Here are some pictures of a big project that has been started, stopped, restarted, stopped again, and now resurrected anew. It is in East Rutherford, N.J., next door to Met Life Stadium, where the New York Giants and Jets play football.
The photographs below don't convey the impact of the project because they were taken from a distance and tend to minimize its enormous size. It has many garish pieces, and a lot of it looks like parti-colored stacks of oversized shipping containers.
New Jersey Governor Chris Christie has called it "the ugliest damn building in New Jersey, and maybe America." Whatever you think about Christie, you have to agree that he is right about that. He said the latest effort to revive the never-completed project will start with improving the look of the place from the outside.
This development, originally dubbed Xanadu, is to include a retail complex, an amusement park, a water park and the first indoor ski slope (on the left in the middle picture) in the country. It was approved for construction in 2003. The original developers filed for bankruptcy in 2007, after which another developer resumed work, quitting in 2009.

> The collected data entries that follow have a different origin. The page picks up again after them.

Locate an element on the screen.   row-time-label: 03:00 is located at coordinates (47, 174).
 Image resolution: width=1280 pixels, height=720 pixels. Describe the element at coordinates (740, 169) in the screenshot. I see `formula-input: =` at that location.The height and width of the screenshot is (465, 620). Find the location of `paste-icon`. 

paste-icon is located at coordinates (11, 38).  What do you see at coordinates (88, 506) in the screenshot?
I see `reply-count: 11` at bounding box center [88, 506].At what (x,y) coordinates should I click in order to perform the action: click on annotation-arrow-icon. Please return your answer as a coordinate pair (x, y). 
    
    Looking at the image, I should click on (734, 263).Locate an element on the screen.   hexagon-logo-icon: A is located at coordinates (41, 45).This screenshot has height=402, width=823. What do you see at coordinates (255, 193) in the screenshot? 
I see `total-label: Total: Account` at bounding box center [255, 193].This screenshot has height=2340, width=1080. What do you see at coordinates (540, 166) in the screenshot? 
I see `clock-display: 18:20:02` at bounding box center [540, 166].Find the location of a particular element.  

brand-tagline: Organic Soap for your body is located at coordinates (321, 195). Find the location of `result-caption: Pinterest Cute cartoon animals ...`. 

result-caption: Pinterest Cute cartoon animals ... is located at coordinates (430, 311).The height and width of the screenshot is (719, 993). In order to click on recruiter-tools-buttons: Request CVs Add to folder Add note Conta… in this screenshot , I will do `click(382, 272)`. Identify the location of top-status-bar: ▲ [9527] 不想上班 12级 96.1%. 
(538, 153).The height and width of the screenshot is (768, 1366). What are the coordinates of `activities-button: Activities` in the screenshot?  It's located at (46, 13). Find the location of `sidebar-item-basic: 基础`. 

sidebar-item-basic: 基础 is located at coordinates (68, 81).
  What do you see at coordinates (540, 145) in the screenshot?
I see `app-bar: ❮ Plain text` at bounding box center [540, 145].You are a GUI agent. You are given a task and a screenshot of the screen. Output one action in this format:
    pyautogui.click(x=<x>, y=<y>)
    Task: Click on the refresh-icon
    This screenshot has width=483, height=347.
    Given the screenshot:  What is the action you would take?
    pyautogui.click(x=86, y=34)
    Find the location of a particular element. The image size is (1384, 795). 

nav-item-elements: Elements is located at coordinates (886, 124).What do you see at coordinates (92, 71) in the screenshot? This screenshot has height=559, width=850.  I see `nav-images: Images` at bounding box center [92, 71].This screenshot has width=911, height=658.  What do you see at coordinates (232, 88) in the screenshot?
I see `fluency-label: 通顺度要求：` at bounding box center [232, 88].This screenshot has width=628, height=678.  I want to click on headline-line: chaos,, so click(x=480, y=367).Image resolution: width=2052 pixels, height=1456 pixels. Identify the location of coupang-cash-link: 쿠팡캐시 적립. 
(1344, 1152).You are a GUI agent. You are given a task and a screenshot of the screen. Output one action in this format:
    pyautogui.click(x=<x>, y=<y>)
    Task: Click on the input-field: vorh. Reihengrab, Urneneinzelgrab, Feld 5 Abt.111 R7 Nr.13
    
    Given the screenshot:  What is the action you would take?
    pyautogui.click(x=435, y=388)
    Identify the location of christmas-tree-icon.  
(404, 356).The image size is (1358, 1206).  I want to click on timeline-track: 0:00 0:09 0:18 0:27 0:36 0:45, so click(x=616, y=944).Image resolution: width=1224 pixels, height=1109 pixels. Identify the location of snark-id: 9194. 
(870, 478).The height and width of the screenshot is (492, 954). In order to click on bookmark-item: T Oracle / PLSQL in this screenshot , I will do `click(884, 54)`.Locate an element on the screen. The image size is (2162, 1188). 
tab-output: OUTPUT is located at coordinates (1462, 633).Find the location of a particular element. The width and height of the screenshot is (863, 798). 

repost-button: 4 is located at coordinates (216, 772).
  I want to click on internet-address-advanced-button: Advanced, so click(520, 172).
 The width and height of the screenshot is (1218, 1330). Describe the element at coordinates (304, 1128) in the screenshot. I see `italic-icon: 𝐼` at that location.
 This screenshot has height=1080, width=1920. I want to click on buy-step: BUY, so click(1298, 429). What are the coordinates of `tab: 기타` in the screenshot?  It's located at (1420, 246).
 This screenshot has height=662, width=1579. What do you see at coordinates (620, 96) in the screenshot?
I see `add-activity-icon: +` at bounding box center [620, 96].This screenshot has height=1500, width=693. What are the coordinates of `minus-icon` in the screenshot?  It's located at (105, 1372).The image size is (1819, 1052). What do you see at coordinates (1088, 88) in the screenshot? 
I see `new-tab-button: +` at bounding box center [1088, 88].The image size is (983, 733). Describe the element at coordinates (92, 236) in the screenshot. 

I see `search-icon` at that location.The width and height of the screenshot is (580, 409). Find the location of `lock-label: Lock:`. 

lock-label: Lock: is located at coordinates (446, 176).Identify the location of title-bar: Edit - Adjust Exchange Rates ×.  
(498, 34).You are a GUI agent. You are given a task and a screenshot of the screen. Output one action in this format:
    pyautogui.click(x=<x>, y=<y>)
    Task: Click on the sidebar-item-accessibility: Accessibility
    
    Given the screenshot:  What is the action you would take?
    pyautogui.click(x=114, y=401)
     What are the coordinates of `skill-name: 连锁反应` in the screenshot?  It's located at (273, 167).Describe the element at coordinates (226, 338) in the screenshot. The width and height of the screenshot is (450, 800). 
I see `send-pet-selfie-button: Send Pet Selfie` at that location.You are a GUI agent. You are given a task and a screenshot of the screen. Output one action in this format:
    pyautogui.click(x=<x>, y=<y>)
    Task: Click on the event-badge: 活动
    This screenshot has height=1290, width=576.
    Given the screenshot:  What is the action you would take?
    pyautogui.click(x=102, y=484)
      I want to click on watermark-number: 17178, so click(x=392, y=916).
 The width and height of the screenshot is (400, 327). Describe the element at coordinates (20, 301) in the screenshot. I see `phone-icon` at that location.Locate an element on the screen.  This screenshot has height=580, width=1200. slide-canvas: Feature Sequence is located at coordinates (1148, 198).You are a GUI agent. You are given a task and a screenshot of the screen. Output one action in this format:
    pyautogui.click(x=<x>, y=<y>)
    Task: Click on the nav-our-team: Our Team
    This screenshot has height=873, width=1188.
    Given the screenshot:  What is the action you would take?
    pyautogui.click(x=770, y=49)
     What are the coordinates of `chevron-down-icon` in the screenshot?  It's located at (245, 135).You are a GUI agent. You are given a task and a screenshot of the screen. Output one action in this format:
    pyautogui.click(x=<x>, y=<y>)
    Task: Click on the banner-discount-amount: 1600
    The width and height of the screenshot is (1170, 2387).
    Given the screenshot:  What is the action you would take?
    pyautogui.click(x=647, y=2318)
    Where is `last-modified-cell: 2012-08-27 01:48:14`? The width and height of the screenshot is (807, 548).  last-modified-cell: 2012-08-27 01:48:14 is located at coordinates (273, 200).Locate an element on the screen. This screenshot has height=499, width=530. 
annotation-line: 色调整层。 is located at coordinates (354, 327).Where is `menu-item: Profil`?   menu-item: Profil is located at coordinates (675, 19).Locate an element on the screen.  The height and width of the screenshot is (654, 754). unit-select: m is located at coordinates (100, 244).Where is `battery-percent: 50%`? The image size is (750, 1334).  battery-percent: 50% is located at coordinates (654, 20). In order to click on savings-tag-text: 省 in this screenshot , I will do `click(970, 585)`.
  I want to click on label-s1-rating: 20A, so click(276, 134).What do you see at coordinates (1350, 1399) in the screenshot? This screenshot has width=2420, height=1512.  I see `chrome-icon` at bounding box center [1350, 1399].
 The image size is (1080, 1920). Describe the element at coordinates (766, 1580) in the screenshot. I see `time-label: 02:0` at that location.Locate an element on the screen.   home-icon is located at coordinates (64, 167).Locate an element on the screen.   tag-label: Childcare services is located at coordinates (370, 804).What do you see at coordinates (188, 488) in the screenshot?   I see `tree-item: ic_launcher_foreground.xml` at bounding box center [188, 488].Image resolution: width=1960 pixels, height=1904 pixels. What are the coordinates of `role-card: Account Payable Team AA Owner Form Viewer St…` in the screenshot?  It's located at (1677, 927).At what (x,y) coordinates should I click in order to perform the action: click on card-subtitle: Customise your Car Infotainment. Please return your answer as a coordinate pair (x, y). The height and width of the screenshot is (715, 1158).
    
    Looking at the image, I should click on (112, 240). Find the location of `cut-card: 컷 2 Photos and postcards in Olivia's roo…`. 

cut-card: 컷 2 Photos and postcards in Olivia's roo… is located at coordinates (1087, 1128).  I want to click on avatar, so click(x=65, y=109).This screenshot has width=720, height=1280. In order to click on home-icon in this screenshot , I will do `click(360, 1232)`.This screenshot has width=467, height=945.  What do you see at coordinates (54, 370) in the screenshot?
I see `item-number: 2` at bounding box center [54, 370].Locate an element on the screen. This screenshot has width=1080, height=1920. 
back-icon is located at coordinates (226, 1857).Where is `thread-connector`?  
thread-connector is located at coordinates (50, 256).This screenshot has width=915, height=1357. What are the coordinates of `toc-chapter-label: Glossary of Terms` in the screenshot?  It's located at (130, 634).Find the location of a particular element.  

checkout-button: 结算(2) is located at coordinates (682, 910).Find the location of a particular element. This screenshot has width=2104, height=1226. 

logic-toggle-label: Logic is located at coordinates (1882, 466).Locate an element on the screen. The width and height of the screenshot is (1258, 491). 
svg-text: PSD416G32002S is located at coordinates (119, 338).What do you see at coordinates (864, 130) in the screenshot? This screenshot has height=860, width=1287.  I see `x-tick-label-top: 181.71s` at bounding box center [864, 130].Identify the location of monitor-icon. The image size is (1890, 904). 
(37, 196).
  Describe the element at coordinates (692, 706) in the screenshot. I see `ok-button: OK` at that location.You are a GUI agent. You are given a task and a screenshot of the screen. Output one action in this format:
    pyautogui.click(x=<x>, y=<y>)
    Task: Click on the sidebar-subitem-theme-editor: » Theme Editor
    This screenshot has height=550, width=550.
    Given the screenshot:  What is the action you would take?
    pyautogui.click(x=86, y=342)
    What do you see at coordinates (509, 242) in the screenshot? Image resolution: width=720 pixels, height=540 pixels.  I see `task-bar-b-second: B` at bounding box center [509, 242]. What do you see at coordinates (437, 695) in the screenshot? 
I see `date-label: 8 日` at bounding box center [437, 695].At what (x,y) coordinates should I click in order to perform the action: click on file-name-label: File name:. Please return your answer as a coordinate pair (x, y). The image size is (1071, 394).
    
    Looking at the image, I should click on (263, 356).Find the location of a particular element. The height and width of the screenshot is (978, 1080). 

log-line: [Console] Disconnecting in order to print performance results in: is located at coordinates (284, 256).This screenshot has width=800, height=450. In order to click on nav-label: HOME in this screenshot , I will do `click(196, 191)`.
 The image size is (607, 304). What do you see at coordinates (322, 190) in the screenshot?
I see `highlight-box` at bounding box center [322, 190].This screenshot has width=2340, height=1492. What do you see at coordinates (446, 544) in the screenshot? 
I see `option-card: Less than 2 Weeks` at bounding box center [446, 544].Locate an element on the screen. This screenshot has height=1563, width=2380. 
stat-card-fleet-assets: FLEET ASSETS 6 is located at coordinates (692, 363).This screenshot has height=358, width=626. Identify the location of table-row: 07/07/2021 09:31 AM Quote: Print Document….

Between them, the first two unsuccessful efforts to complete the project consumed $1.9 billion and left the current hulk sitting in the middle of Jersey's Meadowlands.
In 2011, a group named Triple Five took over and renamed the project American Dream. The company promises 400 retail stores and restaurants, among these an "upscale gourmet food hall" and a kosher food mall. The theme park will have a Dream Works theme.
Triple Five owns the Mall of America in Bloomington, Minn., which is described, appropriately, as a mega mall. It has 520 stores, 50 restaurants, a Nickelodeon Universe theme park, a Sea Life aquarium and a Lego Universe Center.
When Mall of America opened, retail experts were skeptical, doubting that there were enough retail concepts in the country to fill the thing. In the 22 years since, American stores have lost much of their business to online sellers, but Mall of America seems to be holding its own.
American Dream may have real potential because it is not far from New York City. Millions of people from other countries visit New York every year, and something this big, with this many elements, could become a major tourist destination just on its own.
Back to the aesthetics. Triple Five plans to change the exterior of American Dream, adding "a lot of glass, really clean and exquisite, and I think a world-class building to be proud of," according to Triple Five's chief operating officer. A company spokesman told a Minneapolis newspaper it would have 80-foot-tall windows.
Almost any change would be an improvement, of course, but I doubt that any effort could render an "exquisite" result in this unfortunate situation.
Work is to begin shortly and be completed in 2016.
Last year, New Jersey's Economic Development Department approved $390 million in tax breaks for American Dream, as well has hundreds of millions of dollars in public bonds to finance construction. The total tab for the completion of American Dream is expected to run to almost $2 billion.
Great as the prospects for American Dream may be, I do not sense much public enthusiasm in New Jersey for government investment in the project. My guess is most people would have been happier just to see the thing torn down.